-- Aim of the task --
Retype each of the entries below exactly as written.

-- Material provided --
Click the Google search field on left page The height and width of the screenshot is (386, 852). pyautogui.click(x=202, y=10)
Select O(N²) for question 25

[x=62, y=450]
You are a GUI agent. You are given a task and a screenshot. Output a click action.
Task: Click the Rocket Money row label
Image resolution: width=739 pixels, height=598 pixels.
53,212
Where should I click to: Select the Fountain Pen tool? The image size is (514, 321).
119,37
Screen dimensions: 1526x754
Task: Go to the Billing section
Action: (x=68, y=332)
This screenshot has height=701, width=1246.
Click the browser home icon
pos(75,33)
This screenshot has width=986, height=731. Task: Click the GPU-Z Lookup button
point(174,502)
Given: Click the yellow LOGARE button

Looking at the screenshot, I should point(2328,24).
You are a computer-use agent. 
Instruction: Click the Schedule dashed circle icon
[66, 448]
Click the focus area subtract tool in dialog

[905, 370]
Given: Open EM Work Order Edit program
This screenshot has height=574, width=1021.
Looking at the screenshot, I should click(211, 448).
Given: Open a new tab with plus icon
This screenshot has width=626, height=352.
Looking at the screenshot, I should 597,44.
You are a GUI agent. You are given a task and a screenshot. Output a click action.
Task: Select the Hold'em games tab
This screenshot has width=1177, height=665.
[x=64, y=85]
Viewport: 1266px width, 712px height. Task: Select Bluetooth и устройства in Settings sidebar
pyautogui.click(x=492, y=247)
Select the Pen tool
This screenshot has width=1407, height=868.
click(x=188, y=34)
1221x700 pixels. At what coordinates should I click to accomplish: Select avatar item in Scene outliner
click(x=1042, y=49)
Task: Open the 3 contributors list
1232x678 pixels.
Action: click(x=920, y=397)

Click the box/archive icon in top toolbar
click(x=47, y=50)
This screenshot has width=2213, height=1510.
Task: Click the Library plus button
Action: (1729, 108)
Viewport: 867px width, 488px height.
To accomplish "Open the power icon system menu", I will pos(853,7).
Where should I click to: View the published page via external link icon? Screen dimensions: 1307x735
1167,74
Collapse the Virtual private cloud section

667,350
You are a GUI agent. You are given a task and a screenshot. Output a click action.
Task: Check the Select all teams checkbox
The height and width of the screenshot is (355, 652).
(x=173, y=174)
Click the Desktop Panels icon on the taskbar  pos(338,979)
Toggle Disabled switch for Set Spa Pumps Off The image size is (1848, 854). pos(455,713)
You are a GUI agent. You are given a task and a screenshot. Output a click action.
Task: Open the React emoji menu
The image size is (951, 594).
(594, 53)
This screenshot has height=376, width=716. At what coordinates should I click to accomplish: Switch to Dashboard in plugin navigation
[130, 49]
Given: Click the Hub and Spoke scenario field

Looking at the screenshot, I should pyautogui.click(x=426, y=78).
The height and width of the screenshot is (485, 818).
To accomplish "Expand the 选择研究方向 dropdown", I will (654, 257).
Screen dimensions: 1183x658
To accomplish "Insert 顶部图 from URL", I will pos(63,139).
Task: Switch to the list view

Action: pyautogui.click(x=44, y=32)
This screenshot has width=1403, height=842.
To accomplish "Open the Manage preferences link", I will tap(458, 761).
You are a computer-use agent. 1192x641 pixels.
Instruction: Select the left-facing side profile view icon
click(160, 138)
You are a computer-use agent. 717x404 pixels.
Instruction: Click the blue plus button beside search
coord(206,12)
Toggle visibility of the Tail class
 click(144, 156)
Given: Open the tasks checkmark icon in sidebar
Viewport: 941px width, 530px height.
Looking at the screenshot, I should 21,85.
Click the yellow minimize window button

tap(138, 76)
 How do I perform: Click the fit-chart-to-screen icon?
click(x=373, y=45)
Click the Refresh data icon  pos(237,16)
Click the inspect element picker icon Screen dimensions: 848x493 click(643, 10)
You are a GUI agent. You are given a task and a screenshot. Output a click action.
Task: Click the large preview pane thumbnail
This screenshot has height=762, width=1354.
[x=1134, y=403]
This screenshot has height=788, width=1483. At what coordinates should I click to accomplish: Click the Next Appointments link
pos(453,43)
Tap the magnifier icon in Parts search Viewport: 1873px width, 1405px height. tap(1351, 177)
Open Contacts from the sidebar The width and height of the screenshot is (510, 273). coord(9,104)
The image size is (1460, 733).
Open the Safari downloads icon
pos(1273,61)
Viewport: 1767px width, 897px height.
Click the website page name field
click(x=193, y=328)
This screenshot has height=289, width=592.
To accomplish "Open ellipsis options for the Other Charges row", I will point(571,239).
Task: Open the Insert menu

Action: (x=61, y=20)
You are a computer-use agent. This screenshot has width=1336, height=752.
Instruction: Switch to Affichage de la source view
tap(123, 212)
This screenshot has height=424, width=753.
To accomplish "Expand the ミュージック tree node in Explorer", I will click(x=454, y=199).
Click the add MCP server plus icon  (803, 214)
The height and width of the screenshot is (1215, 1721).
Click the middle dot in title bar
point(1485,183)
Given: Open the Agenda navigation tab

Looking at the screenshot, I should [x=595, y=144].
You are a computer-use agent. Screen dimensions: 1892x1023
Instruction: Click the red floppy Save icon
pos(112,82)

-- Solution to the problem --
Click the Google search field on left page The height and width of the screenshot is (386, 852). pyautogui.click(x=202, y=10)
Select O(N²) for question 25

[x=62, y=450]
You are a GUI agent. You are given a task and a screenshot. Output a click action.
Task: Click the Rocket Money row label
Image resolution: width=739 pixels, height=598 pixels.
53,212
Where should I click to: Select the Fountain Pen tool? The image size is (514, 321).
119,37
Screen dimensions: 1526x754
Task: Go to the Billing section
Action: (x=68, y=332)
This screenshot has height=701, width=1246.
Click the browser home icon
pos(75,33)
This screenshot has width=986, height=731. Task: Click the GPU-Z Lookup button
point(174,502)
Given: Click the yellow LOGARE button

Looking at the screenshot, I should point(2328,24).
You are a computer-use agent. 
Instruction: Click the Schedule dashed circle icon
[66, 448]
Click the focus area subtract tool in dialog

[905, 370]
Given: Open EM Work Order Edit program
This screenshot has height=574, width=1021.
Looking at the screenshot, I should click(211, 448).
Given: Open a new tab with plus icon
This screenshot has width=626, height=352.
Looking at the screenshot, I should 597,44.
You are a GUI agent. You are given a task and a screenshot. Output a click action.
Task: Select the Hold'em games tab
This screenshot has width=1177, height=665.
[x=64, y=85]
Viewport: 1266px width, 712px height. Task: Select Bluetooth и устройства in Settings sidebar
pyautogui.click(x=492, y=247)
Select the Pen tool
This screenshot has width=1407, height=868.
click(x=188, y=34)
1221x700 pixels. At what coordinates should I click to accomplish: Select avatar item in Scene outliner
click(x=1042, y=49)
Task: Open the 3 contributors list
1232x678 pixels.
Action: click(x=920, y=397)

Click the box/archive icon in top toolbar
click(x=47, y=50)
This screenshot has width=2213, height=1510.
Task: Click the Library plus button
Action: (1729, 108)
Viewport: 867px width, 488px height.
To accomplish "Open the power icon system menu", I will pos(853,7).
Where should I click to: View the published page via external link icon? Screen dimensions: 1307x735
1167,74
Collapse the Virtual private cloud section

667,350
You are a GUI agent. You are given a task and a screenshot. Output a click action.
Task: Check the Select all teams checkbox
The height and width of the screenshot is (355, 652).
(x=173, y=174)
Click the Desktop Panels icon on the taskbar  pos(338,979)
Toggle Disabled switch for Set Spa Pumps Off The image size is (1848, 854). pos(455,713)
You are a GUI agent. You are given a task and a screenshot. Output a click action.
Task: Open the React emoji menu
The image size is (951, 594).
(594, 53)
This screenshot has height=376, width=716. At what coordinates should I click to accomplish: Switch to Dashboard in plugin navigation
[130, 49]
Given: Click the Hub and Spoke scenario field

Looking at the screenshot, I should pyautogui.click(x=426, y=78).
The height and width of the screenshot is (485, 818).
To accomplish "Expand the 选择研究方向 dropdown", I will (654, 257).
Screen dimensions: 1183x658
To accomplish "Insert 顶部图 from URL", I will pos(63,139).
Task: Switch to the list view

Action: pyautogui.click(x=44, y=32)
This screenshot has width=1403, height=842.
To accomplish "Open the Manage preferences link", I will tap(458, 761).
You are a computer-use agent. 1192x641 pixels.
Instruction: Select the left-facing side profile view icon
click(160, 138)
You are a computer-use agent. 717x404 pixels.
Instruction: Click the blue plus button beside search
coord(206,12)
Toggle visibility of the Tail class
 click(144, 156)
Given: Open the tasks checkmark icon in sidebar
Viewport: 941px width, 530px height.
Looking at the screenshot, I should 21,85.
Click the yellow minimize window button

tap(138, 76)
 How do I perform: Click the fit-chart-to-screen icon?
click(x=373, y=45)
Click the Refresh data icon  pos(237,16)
Click the inspect element picker icon Screen dimensions: 848x493 click(643, 10)
You are a GUI agent. You are given a task and a screenshot. Output a click action.
Task: Click the large preview pane thumbnail
This screenshot has height=762, width=1354.
[x=1134, y=403]
This screenshot has height=788, width=1483. At what coordinates should I click to accomplish: Click the Next Appointments link
pos(453,43)
Tap the magnifier icon in Parts search Viewport: 1873px width, 1405px height. tap(1351, 177)
Open Contacts from the sidebar The width and height of the screenshot is (510, 273). coord(9,104)
The image size is (1460, 733).
Open the Safari downloads icon
pos(1273,61)
Viewport: 1767px width, 897px height.
Click the website page name field
click(x=193, y=328)
This screenshot has height=289, width=592.
To accomplish "Open ellipsis options for the Other Charges row", I will point(571,239).
Task: Open the Insert menu

Action: (x=61, y=20)
You are a computer-use agent. This screenshot has width=1336, height=752.
Instruction: Switch to Affichage de la source view
tap(123, 212)
This screenshot has height=424, width=753.
To accomplish "Expand the ミュージック tree node in Explorer", I will click(x=454, y=199).
Click the add MCP server plus icon  (803, 214)
The height and width of the screenshot is (1215, 1721).
Click the middle dot in title bar
point(1485,183)
Given: Open the Agenda navigation tab

Looking at the screenshot, I should [x=595, y=144].
You are a computer-use agent. Screen dimensions: 1892x1023
Instruction: Click the red floppy Save icon
pos(112,82)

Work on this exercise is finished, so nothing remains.